Der zentrale LGBT-Bezug liegt in der intensiven ersten Liebe des Protagonisten zu Trevor, einem weißen Jungen, den er auf einer Tabakfarm kennenlernt. Ihre Beziehung ist geprägt von leidenschaftlicher, roher Intimität, Entdeckung der gleichgeschlechtlichen Sexualität und Trevors Absturz in die Drogensucht, die tragisch endet. Vuong verwebt autobiografische Elemente mit Fragmenten aus Krieg, Migration und Identitätssuche, feiert die befreiende Kraft der Sprache und Liebe inmitten von Zerbrechlichkeit und Verlust.

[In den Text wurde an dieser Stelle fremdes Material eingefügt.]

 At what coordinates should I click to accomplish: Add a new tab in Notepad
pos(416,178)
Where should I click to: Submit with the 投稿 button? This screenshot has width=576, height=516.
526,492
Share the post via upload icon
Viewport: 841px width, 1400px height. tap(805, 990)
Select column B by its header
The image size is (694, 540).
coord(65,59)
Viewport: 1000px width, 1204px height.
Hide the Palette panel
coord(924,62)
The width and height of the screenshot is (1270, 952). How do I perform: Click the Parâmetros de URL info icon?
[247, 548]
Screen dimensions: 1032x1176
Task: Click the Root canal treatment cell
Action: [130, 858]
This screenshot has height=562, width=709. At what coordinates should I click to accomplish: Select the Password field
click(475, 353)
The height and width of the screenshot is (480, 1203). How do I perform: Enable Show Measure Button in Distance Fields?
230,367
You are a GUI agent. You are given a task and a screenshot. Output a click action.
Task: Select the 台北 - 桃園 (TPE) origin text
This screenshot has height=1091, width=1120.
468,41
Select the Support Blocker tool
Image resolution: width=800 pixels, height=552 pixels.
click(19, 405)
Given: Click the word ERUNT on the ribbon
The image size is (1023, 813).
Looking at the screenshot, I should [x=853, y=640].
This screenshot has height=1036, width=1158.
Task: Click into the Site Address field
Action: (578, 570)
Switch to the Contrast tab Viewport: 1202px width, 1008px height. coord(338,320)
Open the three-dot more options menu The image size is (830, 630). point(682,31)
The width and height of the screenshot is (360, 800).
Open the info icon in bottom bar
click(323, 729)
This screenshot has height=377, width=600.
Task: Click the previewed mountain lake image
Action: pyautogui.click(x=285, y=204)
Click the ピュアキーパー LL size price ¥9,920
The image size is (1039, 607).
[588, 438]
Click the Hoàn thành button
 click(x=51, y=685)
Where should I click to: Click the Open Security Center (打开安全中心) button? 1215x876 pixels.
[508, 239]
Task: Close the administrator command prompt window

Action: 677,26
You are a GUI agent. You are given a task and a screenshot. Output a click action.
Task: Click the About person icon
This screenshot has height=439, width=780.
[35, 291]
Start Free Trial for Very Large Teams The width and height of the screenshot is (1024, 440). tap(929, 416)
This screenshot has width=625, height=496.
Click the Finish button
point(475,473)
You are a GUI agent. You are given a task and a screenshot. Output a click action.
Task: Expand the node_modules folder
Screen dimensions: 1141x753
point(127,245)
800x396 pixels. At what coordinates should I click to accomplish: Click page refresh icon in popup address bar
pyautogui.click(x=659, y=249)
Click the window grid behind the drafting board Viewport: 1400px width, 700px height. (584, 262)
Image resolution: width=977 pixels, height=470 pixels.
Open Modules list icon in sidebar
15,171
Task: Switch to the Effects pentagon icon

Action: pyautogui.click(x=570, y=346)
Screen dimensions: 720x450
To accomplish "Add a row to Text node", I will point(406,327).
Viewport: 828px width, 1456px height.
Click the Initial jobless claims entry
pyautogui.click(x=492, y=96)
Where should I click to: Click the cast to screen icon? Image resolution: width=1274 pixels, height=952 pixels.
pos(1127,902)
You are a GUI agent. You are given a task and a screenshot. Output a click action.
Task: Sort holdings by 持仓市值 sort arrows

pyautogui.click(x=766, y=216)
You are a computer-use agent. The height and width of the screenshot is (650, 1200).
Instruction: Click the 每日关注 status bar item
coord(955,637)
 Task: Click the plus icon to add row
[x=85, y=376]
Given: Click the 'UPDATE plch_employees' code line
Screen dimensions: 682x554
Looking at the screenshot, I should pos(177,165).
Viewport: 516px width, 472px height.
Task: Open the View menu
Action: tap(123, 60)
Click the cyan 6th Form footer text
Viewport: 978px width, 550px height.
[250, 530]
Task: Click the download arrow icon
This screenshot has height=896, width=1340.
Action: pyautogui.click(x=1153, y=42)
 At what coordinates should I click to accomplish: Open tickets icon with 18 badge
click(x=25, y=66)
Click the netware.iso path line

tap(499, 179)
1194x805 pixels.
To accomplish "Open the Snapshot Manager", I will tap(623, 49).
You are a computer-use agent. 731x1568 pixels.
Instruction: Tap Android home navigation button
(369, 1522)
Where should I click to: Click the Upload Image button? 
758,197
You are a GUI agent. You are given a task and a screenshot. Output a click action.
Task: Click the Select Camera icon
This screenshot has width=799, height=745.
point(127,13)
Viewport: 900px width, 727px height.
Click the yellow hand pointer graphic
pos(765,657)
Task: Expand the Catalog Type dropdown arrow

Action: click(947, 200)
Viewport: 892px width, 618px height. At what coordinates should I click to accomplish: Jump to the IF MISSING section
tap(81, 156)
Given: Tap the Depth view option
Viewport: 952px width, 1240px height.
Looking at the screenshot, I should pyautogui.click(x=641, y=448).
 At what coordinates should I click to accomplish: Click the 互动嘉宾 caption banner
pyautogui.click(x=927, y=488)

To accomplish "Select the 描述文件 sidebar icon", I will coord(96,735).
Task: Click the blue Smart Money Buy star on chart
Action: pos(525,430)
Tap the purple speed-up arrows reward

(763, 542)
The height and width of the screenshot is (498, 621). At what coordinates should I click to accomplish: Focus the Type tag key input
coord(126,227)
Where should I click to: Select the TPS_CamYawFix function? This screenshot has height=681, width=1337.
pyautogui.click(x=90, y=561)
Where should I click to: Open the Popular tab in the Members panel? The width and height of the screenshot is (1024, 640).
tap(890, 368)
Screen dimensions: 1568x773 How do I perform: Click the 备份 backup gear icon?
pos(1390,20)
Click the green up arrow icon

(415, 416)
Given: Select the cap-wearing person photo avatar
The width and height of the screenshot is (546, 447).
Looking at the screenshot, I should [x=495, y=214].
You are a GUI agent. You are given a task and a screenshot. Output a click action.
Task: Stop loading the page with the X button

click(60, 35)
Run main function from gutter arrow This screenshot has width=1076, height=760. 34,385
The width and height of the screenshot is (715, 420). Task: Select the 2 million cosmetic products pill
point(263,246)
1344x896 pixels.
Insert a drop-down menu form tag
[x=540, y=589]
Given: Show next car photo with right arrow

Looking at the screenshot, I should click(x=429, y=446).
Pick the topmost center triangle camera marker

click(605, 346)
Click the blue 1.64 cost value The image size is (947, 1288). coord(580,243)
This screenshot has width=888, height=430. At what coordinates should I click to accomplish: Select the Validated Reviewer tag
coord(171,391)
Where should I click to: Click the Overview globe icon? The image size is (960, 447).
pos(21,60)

Das Buch thematisiert Coming-of-Age, queere Selbstfindung und die Überwindung generationaler Traumata.

Queerer Bezug: Der Roman schildert sensibel die erste gleichgeschlechtliche Liebe des Protagonisten zu Trevor, inklusive Coming-Out, sexueller Entdeckung und den Konflikten in einer heteronormativen, gewalttätigen Umgebung. Diese queere Beziehung dient als zentrales Element der Selbstermächtigung und Heilung von familiären Traumata.